Italian PM Meloni to stand in EU Parliament elections

Italian Prime Minister Giorgia Meloni said on Sunday she would stand in upcoming European Parliament elections, a move apparently calculated to boost her far-right party, although she would be forced to resign immediately.

Italian PM Meloni to stand in EU Parliament elections

Meloni’s Brothers of Italy party, which has neo-Fascist roots, came top in Italy’s 2022 general election with 26 percent of the vote.

It is polling at similar levels ahead of the European elections on from June 6-9.

With Meloni heading the list of candidates, Brothers of Italy could exploit its national popularity at the EU level, even though EU rules require that any winner already holding a ministerial position must immediately resign from the EU assembly.

“We want to do in Europe exactly what we did in Italy on September 25, 2022 — creating a majority that brings together the forces of the right to finally send the left into opposition, even in Europe!” Meloni told a party event in the Adriatic city of Pescara.

In a fiery, sweeping speech touching briefly on issues from surrogacy and Ramadan to artificial meat, Meloni extolled her coalition government’s one-and-a-half years in power and what she said were its efforts to combat illegal immigration, protect families and defend Christian values.

> [DATA PROVIDED]

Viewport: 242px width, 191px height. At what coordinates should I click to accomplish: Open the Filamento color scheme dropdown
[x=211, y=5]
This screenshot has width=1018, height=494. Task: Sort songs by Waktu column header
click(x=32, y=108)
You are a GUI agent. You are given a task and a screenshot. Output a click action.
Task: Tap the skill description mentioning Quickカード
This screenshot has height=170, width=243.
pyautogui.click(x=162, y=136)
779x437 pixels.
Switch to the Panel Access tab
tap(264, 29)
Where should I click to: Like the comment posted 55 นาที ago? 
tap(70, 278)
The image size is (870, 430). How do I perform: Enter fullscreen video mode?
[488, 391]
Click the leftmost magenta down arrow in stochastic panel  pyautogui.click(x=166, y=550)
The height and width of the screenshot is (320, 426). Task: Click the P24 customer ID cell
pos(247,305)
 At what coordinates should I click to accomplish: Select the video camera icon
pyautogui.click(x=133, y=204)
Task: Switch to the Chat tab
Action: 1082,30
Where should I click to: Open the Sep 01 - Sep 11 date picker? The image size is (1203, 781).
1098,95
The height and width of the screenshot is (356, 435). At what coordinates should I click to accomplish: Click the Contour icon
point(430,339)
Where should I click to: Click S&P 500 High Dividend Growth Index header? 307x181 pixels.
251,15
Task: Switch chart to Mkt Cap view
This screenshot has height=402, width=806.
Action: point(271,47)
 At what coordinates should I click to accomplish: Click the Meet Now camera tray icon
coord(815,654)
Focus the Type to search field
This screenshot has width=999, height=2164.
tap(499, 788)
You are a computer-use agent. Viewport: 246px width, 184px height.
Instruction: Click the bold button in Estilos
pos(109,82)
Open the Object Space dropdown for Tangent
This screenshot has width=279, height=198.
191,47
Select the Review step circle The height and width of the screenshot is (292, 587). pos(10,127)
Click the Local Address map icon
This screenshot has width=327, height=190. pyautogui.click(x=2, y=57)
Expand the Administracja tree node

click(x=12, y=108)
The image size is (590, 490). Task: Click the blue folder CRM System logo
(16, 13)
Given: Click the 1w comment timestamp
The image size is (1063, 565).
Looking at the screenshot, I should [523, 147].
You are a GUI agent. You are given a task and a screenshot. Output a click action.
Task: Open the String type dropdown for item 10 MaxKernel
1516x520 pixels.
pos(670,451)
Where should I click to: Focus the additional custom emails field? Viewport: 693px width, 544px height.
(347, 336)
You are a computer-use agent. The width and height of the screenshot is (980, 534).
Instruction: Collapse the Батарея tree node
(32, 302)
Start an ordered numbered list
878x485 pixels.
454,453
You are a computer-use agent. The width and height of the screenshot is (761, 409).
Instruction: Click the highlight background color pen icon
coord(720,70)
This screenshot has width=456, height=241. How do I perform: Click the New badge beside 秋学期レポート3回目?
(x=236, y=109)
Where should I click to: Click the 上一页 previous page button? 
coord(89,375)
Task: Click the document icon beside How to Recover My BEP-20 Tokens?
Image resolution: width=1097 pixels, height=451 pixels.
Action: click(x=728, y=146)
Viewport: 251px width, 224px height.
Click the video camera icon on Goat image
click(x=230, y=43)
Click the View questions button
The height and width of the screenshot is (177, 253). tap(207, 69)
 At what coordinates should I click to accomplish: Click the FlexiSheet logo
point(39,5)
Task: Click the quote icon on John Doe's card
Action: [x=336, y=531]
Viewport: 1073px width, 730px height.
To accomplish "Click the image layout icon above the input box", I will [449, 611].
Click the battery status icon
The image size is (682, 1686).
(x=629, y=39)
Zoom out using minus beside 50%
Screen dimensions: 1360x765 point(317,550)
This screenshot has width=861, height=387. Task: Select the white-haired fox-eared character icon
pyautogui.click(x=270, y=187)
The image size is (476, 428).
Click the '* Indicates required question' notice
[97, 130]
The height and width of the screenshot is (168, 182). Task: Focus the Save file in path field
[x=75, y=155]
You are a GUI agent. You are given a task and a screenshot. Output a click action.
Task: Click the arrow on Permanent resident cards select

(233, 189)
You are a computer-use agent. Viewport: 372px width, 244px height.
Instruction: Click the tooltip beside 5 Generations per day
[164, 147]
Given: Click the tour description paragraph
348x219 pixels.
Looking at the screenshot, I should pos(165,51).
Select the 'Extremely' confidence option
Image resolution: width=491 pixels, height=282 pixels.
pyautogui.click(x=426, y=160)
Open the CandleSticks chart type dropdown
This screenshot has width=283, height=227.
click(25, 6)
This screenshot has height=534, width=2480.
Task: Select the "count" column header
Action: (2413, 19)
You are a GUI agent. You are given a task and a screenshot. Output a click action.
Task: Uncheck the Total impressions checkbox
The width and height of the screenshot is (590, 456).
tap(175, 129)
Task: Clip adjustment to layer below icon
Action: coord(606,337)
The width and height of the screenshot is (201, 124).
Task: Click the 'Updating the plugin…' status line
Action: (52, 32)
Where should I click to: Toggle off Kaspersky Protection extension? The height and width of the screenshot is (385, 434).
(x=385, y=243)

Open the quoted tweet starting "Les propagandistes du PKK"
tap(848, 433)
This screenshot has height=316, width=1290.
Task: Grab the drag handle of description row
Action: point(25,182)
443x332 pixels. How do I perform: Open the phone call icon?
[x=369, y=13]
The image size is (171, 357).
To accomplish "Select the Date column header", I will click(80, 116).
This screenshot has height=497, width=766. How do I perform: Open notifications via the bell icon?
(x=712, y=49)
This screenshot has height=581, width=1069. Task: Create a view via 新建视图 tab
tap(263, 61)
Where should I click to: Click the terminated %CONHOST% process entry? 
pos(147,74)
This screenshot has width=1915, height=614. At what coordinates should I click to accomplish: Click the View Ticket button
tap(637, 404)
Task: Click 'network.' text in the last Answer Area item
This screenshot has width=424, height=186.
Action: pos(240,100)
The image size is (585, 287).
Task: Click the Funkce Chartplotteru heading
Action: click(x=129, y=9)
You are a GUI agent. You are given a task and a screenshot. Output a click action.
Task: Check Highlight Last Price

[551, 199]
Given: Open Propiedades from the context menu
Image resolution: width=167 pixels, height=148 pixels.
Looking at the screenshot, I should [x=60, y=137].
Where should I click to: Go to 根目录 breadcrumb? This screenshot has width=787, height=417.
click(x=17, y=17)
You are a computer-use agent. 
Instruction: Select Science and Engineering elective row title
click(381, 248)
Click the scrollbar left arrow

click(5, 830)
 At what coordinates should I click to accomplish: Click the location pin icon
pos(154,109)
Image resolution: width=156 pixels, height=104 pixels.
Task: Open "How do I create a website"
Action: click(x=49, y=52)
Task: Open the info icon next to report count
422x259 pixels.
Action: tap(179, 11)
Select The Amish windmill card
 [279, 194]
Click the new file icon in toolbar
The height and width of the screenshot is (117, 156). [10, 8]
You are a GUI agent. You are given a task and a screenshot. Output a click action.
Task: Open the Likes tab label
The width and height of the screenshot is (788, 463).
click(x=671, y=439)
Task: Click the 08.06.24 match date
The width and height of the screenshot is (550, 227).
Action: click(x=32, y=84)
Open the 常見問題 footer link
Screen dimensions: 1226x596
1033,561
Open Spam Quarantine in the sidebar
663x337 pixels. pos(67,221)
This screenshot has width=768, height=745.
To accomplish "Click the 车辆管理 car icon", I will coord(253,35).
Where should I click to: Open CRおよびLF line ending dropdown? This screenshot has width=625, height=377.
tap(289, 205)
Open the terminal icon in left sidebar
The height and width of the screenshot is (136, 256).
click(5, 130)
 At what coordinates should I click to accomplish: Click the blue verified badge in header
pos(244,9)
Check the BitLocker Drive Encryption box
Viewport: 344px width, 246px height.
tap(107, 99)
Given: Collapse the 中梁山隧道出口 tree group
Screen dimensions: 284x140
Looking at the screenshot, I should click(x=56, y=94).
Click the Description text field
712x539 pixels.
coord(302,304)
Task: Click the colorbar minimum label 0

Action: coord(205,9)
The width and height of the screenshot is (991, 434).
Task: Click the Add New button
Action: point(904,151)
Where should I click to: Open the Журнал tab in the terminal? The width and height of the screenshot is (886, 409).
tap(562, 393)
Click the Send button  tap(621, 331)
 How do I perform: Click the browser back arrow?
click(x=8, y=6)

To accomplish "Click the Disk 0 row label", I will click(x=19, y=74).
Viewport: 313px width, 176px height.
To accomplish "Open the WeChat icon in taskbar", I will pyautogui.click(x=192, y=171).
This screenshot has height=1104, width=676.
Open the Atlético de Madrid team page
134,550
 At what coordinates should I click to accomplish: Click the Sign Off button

> [QUESTIONS]
(a) In the Meloni article, rewrite the part that opens with the words containing "Italian Prime Minister" and closes with "of the vote.", swapping "far-right" for "hard-right".
(b) According to the Meloni article, what share of the vote did Brothers of Italy win in Italy's 2022 general election?
(c) Extend the article about Meloni's European Parliament candidacy from its last sentence onward.
The entries have no connection to the Meloni article.

> [ACTIVITY ANSWERS]
(a)
Italian Prime Minister Giorgia Meloni said on Sunday she would stand in upcoming European Parliament elections, a move apparently calculated to boost her hard-right party, although she would be forced to resign immediately.

Italian PM Meloni to stand in EU Parliament elections

Meloni’s Brothers of Italy party, which has neo-Fascist roots, came top in Italy’s 2022 general election with 26 percent of the vote.

(b) 26 percent

(c)
After speaking for over an hour in the combative tone reminiscent of her election campaigns, Meloni said she had decided to run for a seat in the European Parliament.

READ ALSO: How much control does Giorgia Meloni’s government have over Italian media?

“I’m doing it because I want to ask Italians if they are satisfied with the work we are doing in Italy and that we’re doing in Europe,” she said, suggesting that only she could unite Europe’s conservatives.

“I’m doing it because in addition to being president of Brothers of Italy I’m also the leader of the European conservatives who want to have a decisive role in changing the course of European politics,” she added.

In her rise to power, Meloni, as head of Brothers of Italy, often railed against the European Union, “LGBT lobbies” and what she has called the politically correct rhetoric of the left, appealing to many voters with her straight talk.

“I am Giorgia, I am a woman, I am a mother, I am Italian, I am a Christian” she famously declared at a 2019 rally.

She used a similar tone Sunday, instructing voters to simply write “Giorgia” on their ballots.

“I have always been, I am, and will always be proud of being an ordinary person,” she shouted.

EU rules require that “newly elected MEP credentials undergo verification to ascertain that they do not hold an office that is incompatible with being a Member of the European Parliament,” including being a government minister.

READ ALSO: Why is Italy’s government being accused of helping tax dodgers?

The strategy has been used before, most recently in Italy in 2019 by Meloni’s deputy prime minister, Matteo Salvini, who leads the far-right Lega party.

The EU Parliament elections do not provide for alliances within Italy’s parties, meaning that Brothers of Italy will be in direct competition with its coalition partners Lega and Forza Italia, founded by Silvio Berlusconi.

The Lega and Forza Italia are polling at about seven percent and eight percent, respectively.